Dad didn’t say anything else until they’d reached her room. “Don’t forget to brush your te
eth.” He pressed a quick kiss to her forehead, then disappeared down the hall.
Alone, Sheetal crumbled. The stars blinked through her bedroom window, but their song had gone quiet. She wanted to know what she should do, why her roots were showing, why her own music swelled so urgently against her rib cage, a chorus of shining pewter notes chiming for release.
But Dad couldn’t answer those questions. Only the stars could.
Tossing under her sheets after four movies in a row had all failed to grab her, Sheetal knew the night was toast. Even after she’d put down her tablet, she left the light on. She couldn’t stop thinking of how the starsong had sucked her right in, how close she’d come to . . . something.
Worse, the hole in her heart she’d so carefully cemented over ten years ago was cracking open again.
She tore at the skin by her thumbnail until a drop of blood appeared. I’m not afraid, she told herself, trying hard to believe it.
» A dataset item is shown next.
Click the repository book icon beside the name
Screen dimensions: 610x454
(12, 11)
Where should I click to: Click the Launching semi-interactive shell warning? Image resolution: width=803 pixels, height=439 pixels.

I’m not.
Her gaze wandered over the familiar things in her room: the baby dragon plushie; the desk weighed down with scented candles and clippings of gourmet recipes she’d never make; the turquoise shelves crammed with novels, biographies from Dad, comics from Dev, collages, Post-its scribbled with inspirational quotes, and framed pictures of her with Minal, with Dad, even with Radhikafoi, Deepakfua, and her bratty cousins; the glow-in-the-dark stars Minal had stuck on the ceiling as a joke.
Think about those things, she ordered herself. Count sheep. Whatever. She even tried replaying Dev’s song from the party in her mind like a lullaby. But the astral melody only chimed alongside it in her thoughts, its gossamer strains a perfect score to his lyrics. Her palms tingled, and the flame at her core shot up.
And there goes sleeping.
She reached over and dug her phone out from under a half-read biography about the mathematician Srinivasa Ramanujan. A couple of taps, and Minal’s recording appeared, showing a grinning Dev onstage. As his voice floated from the phone’s speaker, Sheetal’s insides went all bubbly. He was seriously good—good enough to go pro if he wanted. And, okay, it didn’t hurt that he was seriously nice to look at, either.